Getting Started#
topicwizard is a pretty and opinionated Python library for topic model visualization built on Dash and Plotly. This website contains the user guide to topicwizard as well as the API reference.
Installation#
topicwizard can be simply installed by installing the PyPI package.
pip install topic-wizard
Usage#
Build a scikit-learn compatible topic pipeline with classical models.
Note
If you intend to investigate non-scikit-learn models, please have a look at Compatibility
from sklearn.decomposition import NMF
from sklearn.feature_extraction.text import CountVectorizer
from topicwizard.pipeline import make_topic_pipeline
bow_vectorizer = CountVectorizer()
nmf = NMF(n_components=10)
model = make_topic_pipeline(bow_vectorizer, nmf)
Or build a contextually sensitive topic model with Turftopic or BERTopic:
from turftopic import KeyNMF
model = KeyNMF(n_components=10)
The easiest and most sensible way to visualize is with the topicwizard web application.
import topicwizard
topicwizard.visualize(texts, model=model)

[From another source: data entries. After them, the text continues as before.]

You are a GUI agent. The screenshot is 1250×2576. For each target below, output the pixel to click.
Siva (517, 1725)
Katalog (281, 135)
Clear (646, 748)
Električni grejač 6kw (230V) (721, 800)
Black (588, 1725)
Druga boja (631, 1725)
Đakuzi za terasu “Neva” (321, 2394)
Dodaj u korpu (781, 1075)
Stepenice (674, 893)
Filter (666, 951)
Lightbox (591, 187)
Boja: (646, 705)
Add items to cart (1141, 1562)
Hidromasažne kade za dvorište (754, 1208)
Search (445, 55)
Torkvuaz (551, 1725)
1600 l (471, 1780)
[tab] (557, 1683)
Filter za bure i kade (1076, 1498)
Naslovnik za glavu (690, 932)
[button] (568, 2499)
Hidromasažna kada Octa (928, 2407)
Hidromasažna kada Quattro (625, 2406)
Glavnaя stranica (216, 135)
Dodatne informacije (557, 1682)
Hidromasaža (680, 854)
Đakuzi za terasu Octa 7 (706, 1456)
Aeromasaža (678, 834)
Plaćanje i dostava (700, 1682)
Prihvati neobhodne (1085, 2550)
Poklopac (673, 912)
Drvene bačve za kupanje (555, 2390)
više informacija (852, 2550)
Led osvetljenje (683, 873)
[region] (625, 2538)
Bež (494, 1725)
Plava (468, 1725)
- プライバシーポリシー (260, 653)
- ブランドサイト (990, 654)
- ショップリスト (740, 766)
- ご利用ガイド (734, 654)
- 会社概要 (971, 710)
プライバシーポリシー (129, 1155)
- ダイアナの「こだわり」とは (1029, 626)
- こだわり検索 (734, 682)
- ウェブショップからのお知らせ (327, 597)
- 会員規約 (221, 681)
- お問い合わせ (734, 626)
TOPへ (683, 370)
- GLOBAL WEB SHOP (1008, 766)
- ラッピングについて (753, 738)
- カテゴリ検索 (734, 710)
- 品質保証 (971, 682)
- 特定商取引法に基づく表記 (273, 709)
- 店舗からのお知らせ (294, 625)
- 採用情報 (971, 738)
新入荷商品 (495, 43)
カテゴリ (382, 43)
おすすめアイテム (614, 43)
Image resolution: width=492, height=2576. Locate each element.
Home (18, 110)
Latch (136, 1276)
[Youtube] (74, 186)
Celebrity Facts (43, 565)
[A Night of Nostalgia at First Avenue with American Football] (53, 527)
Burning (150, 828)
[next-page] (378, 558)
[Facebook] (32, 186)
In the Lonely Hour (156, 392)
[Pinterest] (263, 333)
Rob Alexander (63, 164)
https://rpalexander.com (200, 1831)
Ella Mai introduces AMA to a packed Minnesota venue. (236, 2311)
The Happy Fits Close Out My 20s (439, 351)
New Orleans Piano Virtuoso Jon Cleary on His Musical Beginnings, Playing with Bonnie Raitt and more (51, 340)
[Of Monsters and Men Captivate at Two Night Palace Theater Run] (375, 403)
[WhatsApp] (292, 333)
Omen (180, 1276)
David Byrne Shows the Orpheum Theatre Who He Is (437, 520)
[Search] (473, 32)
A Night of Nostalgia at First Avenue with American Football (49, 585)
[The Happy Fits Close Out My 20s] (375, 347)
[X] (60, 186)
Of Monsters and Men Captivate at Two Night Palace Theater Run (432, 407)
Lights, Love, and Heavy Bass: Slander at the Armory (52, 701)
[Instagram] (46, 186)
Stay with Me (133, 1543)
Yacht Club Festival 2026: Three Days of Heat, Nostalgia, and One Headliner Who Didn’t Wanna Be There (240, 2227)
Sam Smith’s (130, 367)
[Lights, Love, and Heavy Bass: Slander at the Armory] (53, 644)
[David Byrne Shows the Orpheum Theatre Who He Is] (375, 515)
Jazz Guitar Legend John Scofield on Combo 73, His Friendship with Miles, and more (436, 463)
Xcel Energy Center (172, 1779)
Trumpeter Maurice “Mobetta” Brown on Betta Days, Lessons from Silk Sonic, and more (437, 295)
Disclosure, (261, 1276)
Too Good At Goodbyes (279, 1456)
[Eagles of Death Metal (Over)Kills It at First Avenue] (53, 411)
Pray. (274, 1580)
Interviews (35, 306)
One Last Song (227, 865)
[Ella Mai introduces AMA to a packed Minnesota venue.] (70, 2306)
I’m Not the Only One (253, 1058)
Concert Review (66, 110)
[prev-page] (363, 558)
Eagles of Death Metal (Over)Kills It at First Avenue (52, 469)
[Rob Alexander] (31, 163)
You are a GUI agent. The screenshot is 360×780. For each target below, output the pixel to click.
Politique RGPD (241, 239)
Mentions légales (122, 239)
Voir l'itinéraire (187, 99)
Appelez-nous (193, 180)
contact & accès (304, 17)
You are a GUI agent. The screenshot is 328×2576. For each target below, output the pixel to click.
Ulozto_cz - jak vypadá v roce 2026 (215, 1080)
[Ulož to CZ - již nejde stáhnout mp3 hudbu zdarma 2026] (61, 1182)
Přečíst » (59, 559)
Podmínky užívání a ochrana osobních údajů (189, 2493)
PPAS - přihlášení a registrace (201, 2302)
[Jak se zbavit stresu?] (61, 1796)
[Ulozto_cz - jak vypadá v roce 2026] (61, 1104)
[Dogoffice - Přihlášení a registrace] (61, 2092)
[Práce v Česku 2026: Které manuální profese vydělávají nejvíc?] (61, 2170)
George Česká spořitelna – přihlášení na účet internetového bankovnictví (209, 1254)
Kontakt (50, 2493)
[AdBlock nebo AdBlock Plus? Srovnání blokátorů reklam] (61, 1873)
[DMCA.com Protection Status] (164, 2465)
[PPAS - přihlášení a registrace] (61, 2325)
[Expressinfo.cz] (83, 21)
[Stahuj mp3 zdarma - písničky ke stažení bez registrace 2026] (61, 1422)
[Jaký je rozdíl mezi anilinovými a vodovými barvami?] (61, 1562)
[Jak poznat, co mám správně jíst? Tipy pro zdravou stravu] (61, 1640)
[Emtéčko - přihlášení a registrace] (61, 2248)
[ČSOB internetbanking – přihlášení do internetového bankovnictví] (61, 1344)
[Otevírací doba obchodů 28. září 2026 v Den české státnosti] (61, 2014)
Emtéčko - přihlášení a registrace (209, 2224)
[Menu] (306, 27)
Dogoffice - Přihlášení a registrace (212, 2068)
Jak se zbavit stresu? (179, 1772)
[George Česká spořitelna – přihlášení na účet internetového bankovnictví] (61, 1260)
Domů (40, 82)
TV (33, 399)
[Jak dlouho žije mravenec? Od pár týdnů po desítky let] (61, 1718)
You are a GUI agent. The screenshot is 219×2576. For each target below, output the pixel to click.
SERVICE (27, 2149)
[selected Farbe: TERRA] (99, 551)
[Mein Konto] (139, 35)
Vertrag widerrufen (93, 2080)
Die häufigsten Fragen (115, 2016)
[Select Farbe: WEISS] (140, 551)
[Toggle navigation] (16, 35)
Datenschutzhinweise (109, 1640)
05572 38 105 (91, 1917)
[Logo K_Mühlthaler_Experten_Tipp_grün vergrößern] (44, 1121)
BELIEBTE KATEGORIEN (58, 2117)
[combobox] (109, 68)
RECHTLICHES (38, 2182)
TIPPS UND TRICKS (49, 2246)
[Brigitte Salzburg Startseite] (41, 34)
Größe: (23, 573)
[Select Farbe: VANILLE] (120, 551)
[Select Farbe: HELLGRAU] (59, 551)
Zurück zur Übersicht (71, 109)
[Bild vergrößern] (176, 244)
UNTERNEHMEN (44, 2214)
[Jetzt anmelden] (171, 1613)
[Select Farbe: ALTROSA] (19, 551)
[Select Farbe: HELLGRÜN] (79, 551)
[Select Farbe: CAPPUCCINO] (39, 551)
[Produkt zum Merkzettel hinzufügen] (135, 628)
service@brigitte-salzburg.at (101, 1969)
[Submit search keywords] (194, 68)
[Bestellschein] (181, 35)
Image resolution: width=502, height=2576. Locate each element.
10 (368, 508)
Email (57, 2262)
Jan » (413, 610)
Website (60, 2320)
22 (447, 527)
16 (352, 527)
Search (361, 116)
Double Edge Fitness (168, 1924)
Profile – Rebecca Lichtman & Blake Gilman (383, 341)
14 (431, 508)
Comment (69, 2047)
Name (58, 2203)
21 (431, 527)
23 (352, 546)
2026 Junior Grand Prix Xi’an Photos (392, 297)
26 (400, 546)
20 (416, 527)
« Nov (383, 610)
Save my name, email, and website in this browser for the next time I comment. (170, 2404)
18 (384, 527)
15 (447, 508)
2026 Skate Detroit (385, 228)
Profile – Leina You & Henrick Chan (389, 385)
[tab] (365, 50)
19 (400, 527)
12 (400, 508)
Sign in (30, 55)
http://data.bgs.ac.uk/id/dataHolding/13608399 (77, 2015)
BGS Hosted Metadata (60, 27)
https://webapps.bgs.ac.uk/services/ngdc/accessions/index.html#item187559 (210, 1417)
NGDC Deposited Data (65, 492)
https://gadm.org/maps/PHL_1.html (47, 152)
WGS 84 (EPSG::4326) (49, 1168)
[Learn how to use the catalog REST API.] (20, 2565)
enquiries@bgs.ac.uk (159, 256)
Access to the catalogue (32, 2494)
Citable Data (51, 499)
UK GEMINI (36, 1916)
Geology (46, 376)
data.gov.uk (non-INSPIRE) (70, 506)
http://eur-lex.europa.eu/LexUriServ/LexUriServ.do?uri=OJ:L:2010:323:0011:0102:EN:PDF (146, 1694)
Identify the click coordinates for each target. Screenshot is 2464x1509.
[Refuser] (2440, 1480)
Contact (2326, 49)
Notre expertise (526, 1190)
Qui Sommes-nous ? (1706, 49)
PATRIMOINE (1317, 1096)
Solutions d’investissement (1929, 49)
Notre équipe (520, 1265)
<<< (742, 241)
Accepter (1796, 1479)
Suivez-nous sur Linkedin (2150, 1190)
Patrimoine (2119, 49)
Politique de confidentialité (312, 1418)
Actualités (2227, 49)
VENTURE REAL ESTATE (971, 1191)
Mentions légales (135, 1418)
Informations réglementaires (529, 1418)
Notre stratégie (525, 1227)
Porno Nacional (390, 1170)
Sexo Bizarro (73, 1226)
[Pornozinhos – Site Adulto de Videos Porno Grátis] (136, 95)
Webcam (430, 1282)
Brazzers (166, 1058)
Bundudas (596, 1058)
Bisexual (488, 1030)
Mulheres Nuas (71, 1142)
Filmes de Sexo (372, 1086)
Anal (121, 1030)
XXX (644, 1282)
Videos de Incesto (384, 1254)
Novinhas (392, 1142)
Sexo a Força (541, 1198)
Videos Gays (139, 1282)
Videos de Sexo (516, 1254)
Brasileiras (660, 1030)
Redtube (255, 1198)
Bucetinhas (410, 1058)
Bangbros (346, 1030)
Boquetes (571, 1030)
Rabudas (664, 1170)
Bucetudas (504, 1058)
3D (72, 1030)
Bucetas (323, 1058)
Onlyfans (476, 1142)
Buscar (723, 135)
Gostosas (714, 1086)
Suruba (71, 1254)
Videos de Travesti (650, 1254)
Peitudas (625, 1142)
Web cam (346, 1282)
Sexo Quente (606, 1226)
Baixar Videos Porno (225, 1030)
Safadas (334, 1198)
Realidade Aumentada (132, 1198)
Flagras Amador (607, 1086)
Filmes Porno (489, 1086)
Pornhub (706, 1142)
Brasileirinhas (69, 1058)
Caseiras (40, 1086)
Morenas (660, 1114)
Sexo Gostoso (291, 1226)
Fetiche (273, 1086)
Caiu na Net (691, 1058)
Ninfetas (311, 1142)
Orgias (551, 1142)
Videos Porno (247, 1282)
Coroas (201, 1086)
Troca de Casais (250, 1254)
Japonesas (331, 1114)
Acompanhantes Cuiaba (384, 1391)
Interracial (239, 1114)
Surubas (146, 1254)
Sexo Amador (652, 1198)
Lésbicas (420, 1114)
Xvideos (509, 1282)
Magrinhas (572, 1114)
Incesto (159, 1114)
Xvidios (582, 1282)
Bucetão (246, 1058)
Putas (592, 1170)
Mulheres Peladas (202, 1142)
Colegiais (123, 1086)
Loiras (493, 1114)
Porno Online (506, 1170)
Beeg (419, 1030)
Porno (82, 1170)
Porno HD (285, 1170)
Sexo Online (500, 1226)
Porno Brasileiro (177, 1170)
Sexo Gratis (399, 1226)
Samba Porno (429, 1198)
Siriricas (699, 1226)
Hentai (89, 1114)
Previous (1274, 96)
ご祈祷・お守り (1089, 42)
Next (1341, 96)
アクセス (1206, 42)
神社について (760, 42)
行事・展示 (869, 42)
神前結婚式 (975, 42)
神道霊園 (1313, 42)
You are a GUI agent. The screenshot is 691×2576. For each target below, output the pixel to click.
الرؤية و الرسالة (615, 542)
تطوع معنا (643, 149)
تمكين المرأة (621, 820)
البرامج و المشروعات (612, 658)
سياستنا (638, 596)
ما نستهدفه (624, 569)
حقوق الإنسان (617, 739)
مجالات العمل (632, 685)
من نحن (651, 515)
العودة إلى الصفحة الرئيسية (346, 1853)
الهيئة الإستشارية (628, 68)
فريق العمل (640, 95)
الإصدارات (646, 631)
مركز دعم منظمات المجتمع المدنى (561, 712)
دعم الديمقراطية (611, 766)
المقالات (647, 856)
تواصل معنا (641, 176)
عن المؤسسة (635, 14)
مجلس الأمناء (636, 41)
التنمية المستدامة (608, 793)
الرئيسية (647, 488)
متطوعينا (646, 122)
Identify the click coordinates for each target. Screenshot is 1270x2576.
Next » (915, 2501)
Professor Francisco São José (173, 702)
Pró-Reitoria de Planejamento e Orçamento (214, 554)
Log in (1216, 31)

You can also you individual interactive plots to create individual visualizations you might be interested in.
Here is an example of how you can visualize words’ relations to each other in a topic model:
from topicwizard.figures import word_map
topic_data = topic_pipeline.prepare_topic_data(corpus)
word_map(topic_data)
This will open a new browser tab in which you can investigate topic models visually.